The outdoor learning and forest school.
Think it was through there also.
There was once another road, long gone now.
It was called Hawthorne Avenue.
Now as this begins to rain as we enter the entrance to Adwick Stadium, here to my left was lots of allotment gardens head of the recreation ground.
I'm going to try and find out if I'm going to I'm trying to show you where the this factory once stood.
It used to make pop.
Adwick Stadium opened around 1962 and it's And in 1972 it opened the first UK's first all-weather synthetic running track.
It's got an indoor sports hall, basketball.
There's uh football pitches.
They're all floodlit as well.
And it says this is the home of Perry Woods United.
It'd be very difficult to locate now where the the pop factory used to be. It was over there. You can't access anywhere over there though because of the Hadley Stadium.
But Titus Mason set up his business to sell fizzy drinks in 1895 and he built what was known as the Jaffarade Works in Grantham Road, which as I said is now all long gone.
T. Mason and Sons was probably the largest, most modern soft drinks factory in the UK.
Uh I think Mason's was taken over by um Purity. I think Purity is still trading, aren't they?
Still going in Wednesbury.
They were famous Mason's were famous for their orangeade mainly.
But as I said, I think it was still operating in the '90s.
But I think when I remember when I was a kid, we did used to have deliveries of Alpine.
And Alpine was always considered to be for those who were not so well off and Corona deliveries was usually for those who were a bit more posh, weren't they?
Now the last thing I want to show you here in Bearwood Road is this place right ahead of me.
This is the Bearwood Nursing Home. But the frontage still remains of the old William Mitchell Pens Factory that would dominate this area.
Uh it would have stretched all the way over here.
And uh on that ground now is a a lot of uh new properties built. Penmakers Court, I believe it's called, named of course after this place here.
Now William Mitchell set up this building um well he established a pen making factory in Birmingham, I believe, in 1825. He But he created this purpose built factory to make nibs.
And it opened in 1910.
And it was around the 19th up to the 1930s it was employing around a thousand up to a thousand people.

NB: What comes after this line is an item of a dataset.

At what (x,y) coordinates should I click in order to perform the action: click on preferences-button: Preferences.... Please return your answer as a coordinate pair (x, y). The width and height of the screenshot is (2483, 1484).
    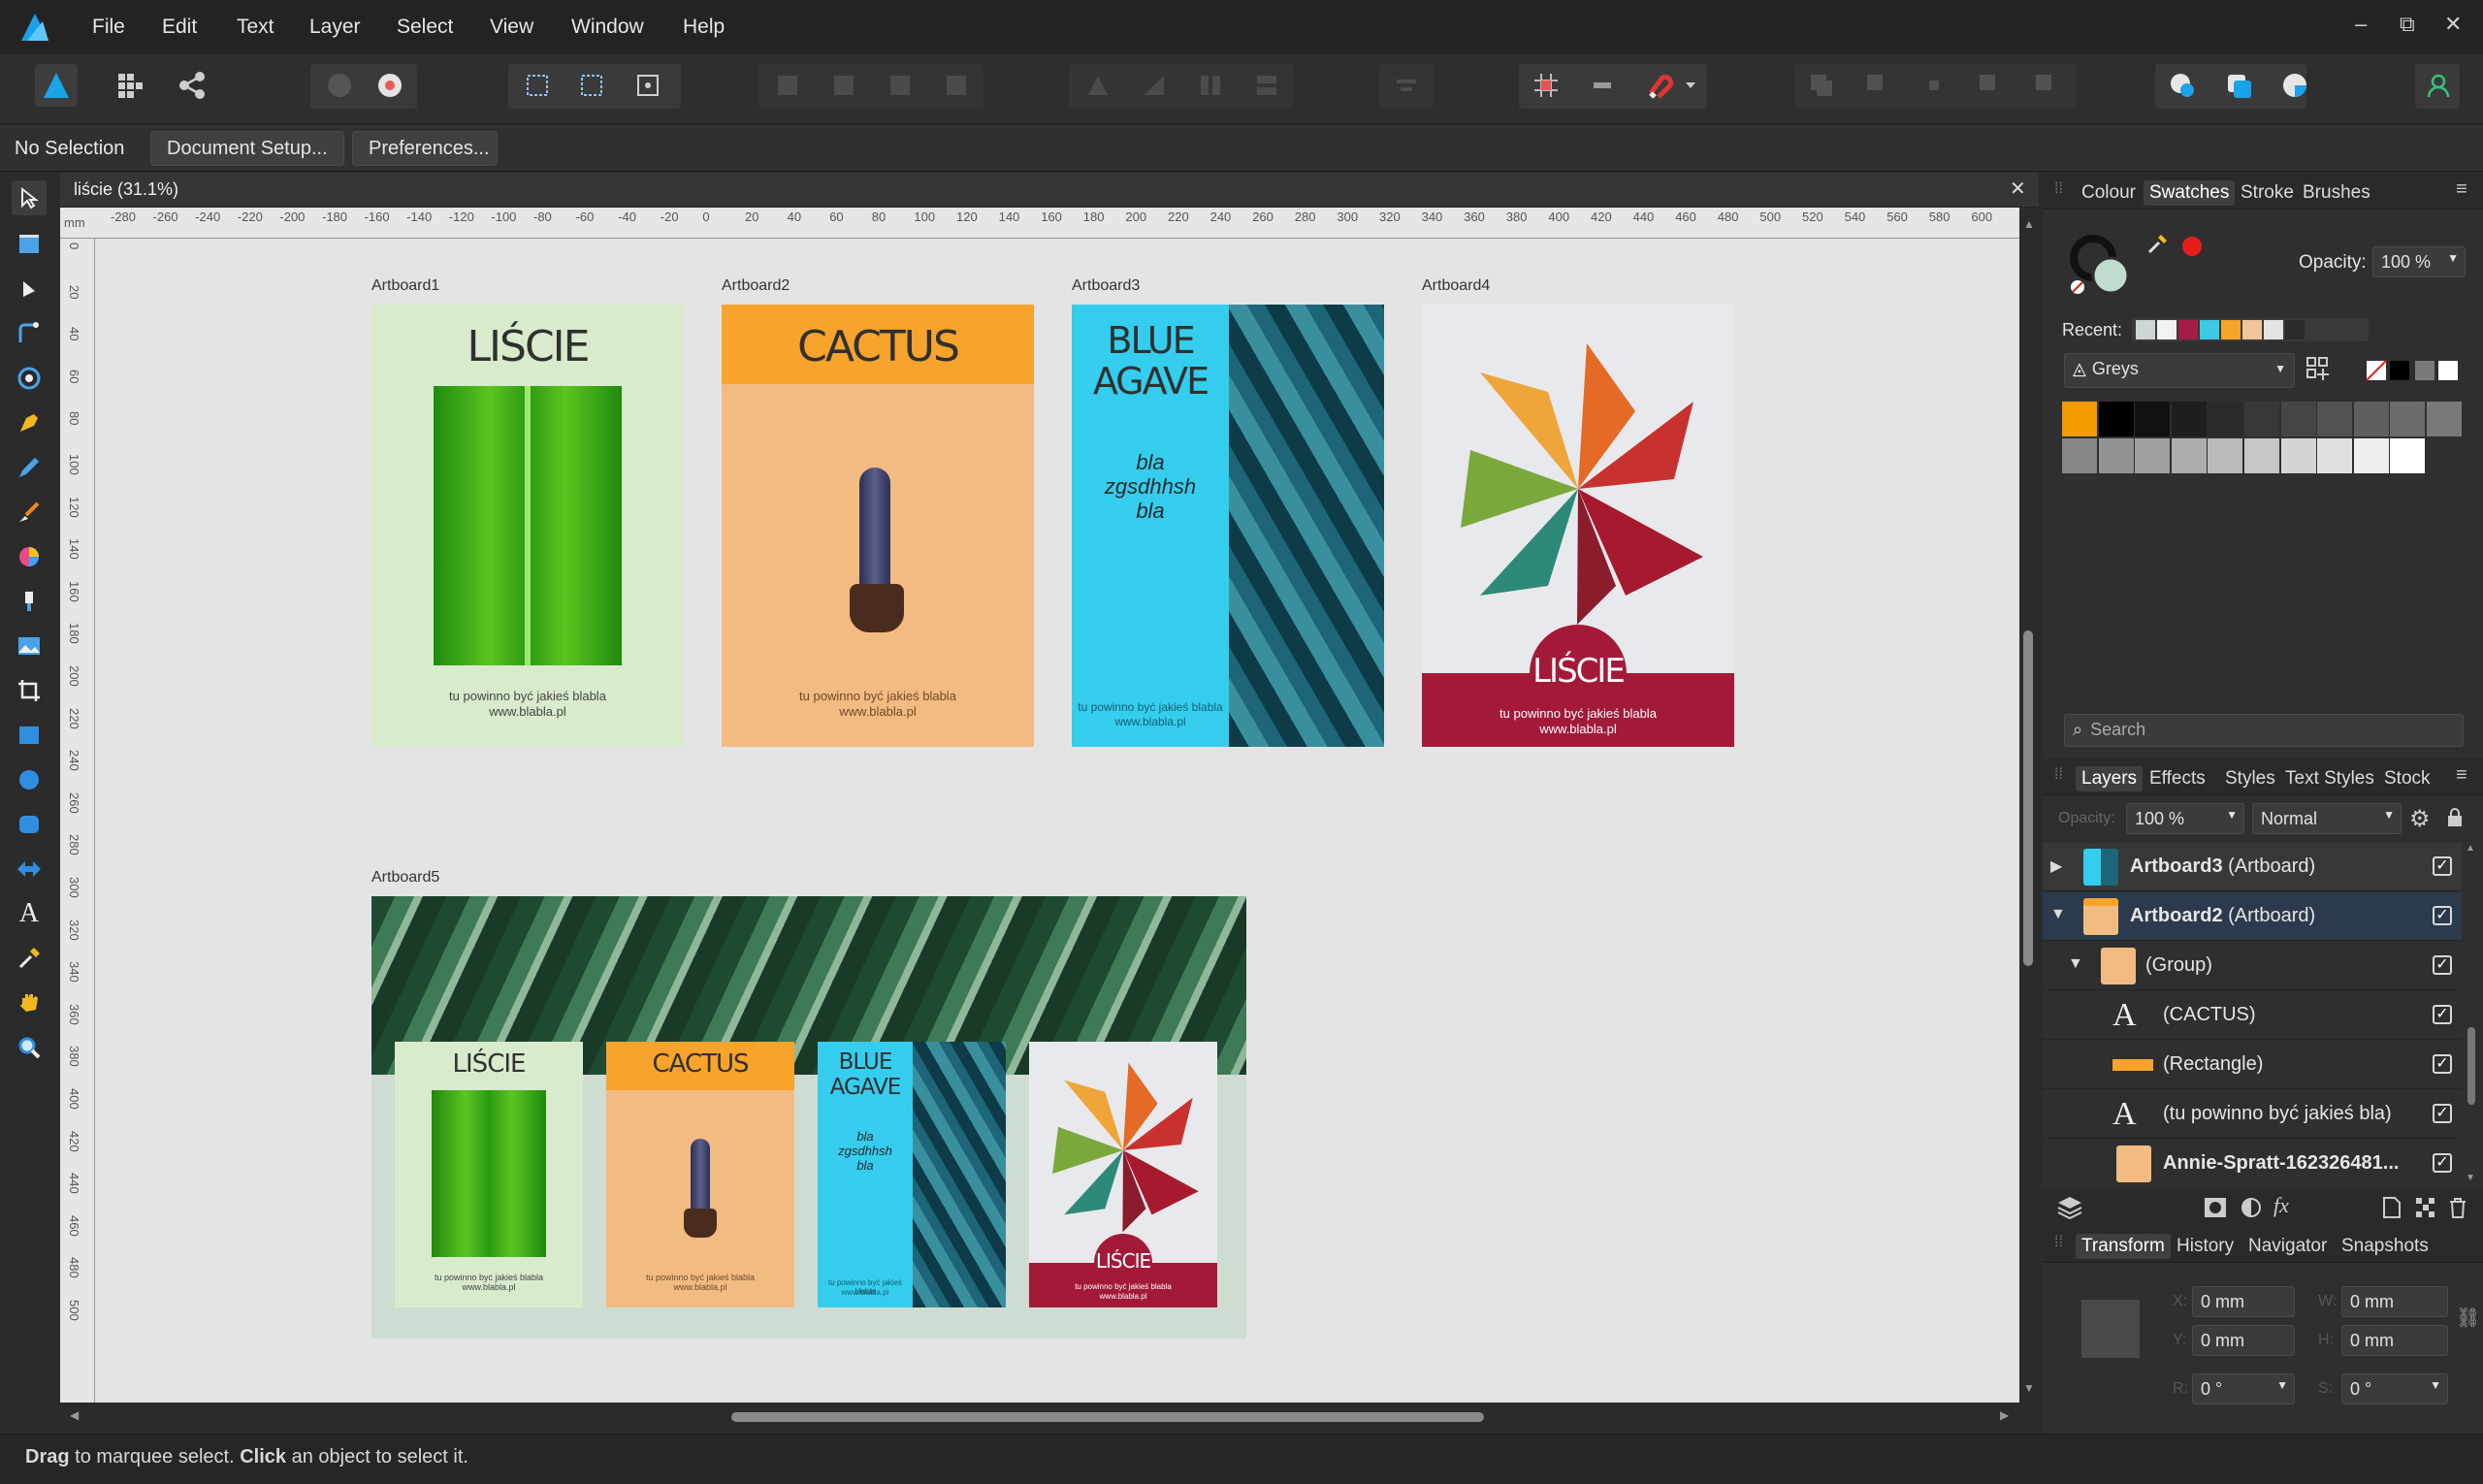
    Looking at the image, I should click on (425, 149).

And it but when the Biro came along in 19 was it 1940s that more or more or less decimated the nib pen industry.
But this would make um when it opened it it employed four to five hundred people. It just opened in 1910. In 1920 it became part of British Pens.
And they made metal pen nibs pot pen holders letter clips window street window display clips and all different types of stationary.
And in 1982 it became William Mitchell Calligraphy Limited for four years. And it closed in 1986.
And we got this rather large apartment block opposite the pen factory. This is called Pens Close.
Again a nod obviously to the to the factory.
And you can still see the rather ornate entrance to the original offices of William Mitchell Pens.
And it's still got the name William Mitchell above that door.
Sadly we couldn't really locate where the the old Mason's pot factory used to be. And of course we know why. The whole of Grantham Road where it once stood has completely been wiped off the map. And so we can't really we couldn't really make out exactly where it stood. As far as the pen factory behind me is concerned well you can see that But still some some aspect of that factory that's still standing. But to think that beyond that office block it would stretch back it would stretch back quite a few acres.
And now when you look is there's no trace at all of of the of the factory now that stands and in its place is loads and loads of houses and flats.
Penmakers Court is just a nod to what used to be on that side.
But anyway as far as the streets and roads are concerned around here, well, ain't they a they're a nightmare to negotiate what with all the traffic coming up and down and all the parked cars on either side.
And you'll find loads of roads and streets in Smethwick just looking like the road we went up in Edgbaston Road.